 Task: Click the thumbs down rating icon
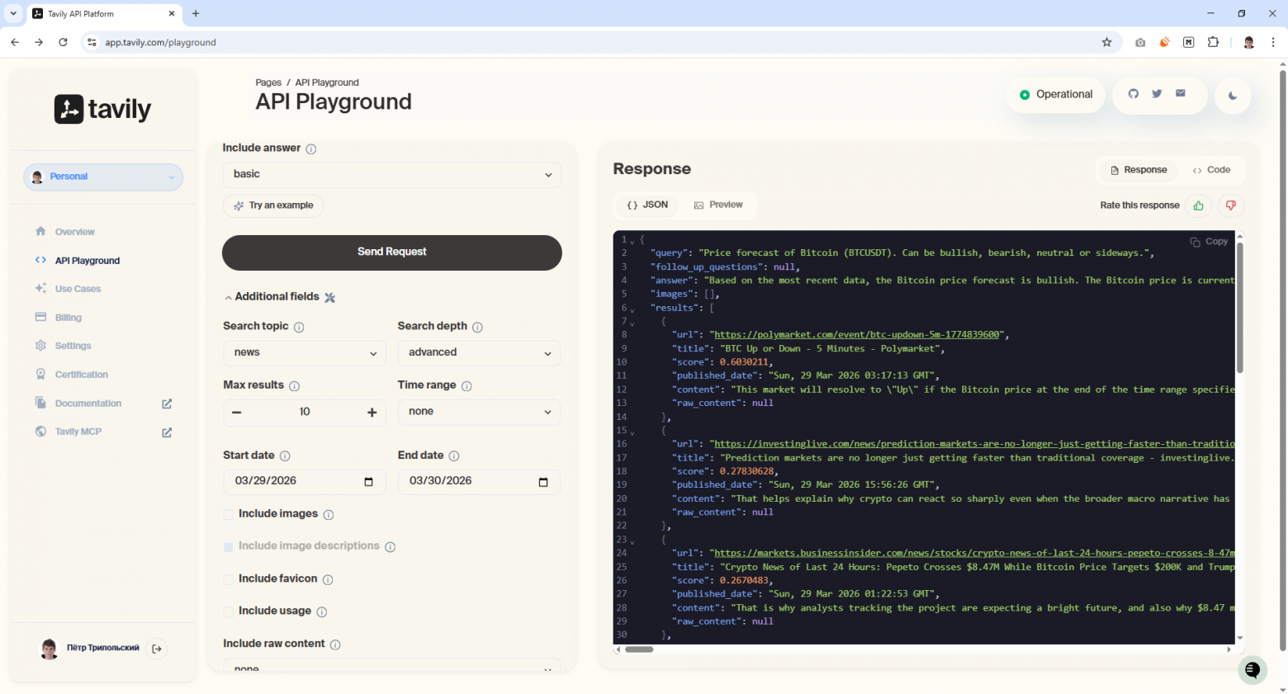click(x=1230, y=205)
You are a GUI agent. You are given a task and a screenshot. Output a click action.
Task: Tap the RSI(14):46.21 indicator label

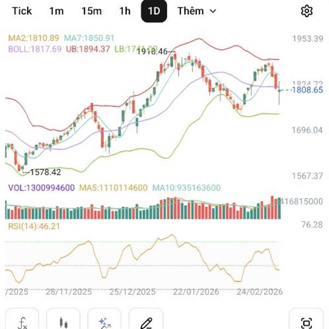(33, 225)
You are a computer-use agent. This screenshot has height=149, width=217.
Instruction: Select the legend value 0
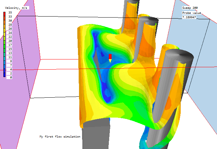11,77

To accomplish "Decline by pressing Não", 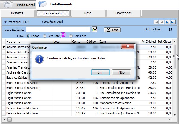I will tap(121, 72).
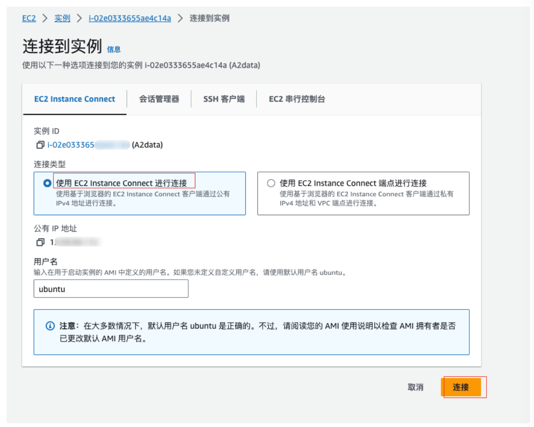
______
◆ What to work on ◆
Scan the records above for lines with the word "agent", then say how many there are, giving the number alone.

◆ Output ◆
2